On pourrait penser que le principe directeur du film est de déshabiller la musicienne de ces masques et de ces parures – elle apparaît d’ailleurs tout d’abord en sous-vêtement, lors d’un shooting – pour enfin saisir sa vraie nature. On y touche peut-être lorsque Marie Losier laisse voir des images d’archives où la jeune Peaches joue avec des enfants et chante avec eux ; se joue là quelque chose de l’ordre d’une scène primitive. En travaillant avec des enfants, Peaches aura compris comment saisir son public. Pourtant, au-delà de cette séquence, la réalisatrice ne semble pas vouloir saisir une prétendue vérité au-delà du masque de Peaches. Au contraire, Peaches goes bananas se construit par couches et explore la nature protéiforme de la musicienne.

“La réalisatrice ne semble pas vouloir saisir une prétendue vérité au-delà du masque de Peaches.”

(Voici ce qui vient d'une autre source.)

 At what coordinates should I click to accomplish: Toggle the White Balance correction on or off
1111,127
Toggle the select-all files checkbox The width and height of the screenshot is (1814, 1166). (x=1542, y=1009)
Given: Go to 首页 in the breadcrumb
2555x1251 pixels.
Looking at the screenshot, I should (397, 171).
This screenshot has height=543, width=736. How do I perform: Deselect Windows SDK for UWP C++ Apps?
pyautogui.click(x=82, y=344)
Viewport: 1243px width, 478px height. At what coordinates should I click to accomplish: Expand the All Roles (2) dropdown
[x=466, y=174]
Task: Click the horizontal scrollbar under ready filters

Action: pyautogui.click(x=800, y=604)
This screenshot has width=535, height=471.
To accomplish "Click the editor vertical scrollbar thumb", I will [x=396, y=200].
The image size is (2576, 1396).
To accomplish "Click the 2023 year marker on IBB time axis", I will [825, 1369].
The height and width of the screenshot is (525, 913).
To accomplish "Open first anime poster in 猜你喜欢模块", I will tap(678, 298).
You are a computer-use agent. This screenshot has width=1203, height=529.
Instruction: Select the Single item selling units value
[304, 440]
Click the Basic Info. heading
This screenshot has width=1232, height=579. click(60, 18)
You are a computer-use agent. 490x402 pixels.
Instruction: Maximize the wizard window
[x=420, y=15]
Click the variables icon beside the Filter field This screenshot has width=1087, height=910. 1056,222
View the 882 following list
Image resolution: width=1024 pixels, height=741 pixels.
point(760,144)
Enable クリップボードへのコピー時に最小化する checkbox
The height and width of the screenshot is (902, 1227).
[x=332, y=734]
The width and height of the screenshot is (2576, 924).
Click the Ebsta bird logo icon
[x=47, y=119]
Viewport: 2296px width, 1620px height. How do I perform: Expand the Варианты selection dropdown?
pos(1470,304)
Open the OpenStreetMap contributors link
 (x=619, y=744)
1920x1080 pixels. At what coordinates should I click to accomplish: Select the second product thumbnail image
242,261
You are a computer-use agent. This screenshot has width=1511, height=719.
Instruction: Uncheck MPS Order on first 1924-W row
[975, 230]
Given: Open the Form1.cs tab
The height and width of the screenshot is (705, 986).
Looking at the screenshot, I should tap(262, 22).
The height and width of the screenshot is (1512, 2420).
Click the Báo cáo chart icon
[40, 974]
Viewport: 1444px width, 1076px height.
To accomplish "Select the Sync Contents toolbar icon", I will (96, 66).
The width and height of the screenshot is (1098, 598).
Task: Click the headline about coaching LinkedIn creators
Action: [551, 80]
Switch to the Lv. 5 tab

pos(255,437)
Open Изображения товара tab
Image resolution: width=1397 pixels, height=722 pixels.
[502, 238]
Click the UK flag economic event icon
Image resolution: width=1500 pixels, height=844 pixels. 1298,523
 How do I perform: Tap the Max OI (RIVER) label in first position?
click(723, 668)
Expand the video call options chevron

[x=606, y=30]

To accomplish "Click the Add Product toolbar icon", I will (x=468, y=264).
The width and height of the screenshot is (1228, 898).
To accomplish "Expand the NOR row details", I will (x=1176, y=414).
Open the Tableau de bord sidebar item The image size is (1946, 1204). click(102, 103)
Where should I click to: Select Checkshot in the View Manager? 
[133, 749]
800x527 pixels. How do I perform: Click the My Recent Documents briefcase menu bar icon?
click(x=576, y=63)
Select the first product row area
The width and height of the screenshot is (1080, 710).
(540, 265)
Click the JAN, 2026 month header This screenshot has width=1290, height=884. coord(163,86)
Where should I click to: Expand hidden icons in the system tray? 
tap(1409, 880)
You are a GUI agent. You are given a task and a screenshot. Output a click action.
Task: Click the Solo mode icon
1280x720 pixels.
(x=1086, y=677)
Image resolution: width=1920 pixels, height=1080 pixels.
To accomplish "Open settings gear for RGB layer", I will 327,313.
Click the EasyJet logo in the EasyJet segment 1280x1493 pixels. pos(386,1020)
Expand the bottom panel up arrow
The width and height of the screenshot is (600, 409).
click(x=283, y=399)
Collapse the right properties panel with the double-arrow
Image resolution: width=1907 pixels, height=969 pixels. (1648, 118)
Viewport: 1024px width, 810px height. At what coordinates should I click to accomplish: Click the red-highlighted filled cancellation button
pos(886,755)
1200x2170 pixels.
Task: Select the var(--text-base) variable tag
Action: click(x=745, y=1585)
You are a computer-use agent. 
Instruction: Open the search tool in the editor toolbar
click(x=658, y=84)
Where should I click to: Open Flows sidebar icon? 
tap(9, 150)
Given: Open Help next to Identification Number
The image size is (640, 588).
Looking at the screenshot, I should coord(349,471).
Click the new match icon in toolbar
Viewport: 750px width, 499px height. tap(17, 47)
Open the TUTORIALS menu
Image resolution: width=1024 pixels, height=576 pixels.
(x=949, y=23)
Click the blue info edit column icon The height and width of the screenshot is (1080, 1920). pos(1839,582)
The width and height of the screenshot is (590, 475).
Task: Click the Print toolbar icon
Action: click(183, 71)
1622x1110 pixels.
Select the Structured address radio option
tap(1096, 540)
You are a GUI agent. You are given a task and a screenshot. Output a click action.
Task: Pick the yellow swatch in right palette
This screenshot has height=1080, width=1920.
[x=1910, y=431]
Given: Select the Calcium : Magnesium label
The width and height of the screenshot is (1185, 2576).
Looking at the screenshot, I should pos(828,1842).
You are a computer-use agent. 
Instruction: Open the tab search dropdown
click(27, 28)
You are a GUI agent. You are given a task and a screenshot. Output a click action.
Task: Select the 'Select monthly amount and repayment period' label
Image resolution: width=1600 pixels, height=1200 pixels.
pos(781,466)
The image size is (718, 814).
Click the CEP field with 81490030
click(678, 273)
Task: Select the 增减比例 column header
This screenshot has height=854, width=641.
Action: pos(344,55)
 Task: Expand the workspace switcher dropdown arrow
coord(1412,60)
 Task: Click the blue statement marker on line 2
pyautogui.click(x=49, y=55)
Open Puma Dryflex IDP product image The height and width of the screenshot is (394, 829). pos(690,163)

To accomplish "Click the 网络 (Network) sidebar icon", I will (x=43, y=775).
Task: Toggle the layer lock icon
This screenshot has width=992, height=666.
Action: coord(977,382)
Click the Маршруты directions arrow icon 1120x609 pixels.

Derrière Peaches, donc, la chanteuse Merrill Nisker apparaît, aussi touchante dans son intimité que puissante lorsqu’elle se dévoile sur scène. En creux, Marie Losier déploie la galerie de personnages qui composent la vie de Merrill : Suri, sa sœur atteinte de la sclérose en plaques dont Merrill prend le plus grand soin, deux parents adorables et admirateurs du travail de leur fille malgré son côté provocateur et un compagnon producteur. Dans le moment le plus touchant du film, une partie de ping-pong, ce dernier dépeint avec tendresse sa compagne. « J’aime tout ton être maladroit, canadien, original, contrasté, futile, chiant et détestable. » Dans ces mots, peut-être plus que dans le long-métrage entier, se trouve la vérité de Peaches. Le discours de la cinéaste ne suffisait pas ; il fallait celui de l’amoureux. 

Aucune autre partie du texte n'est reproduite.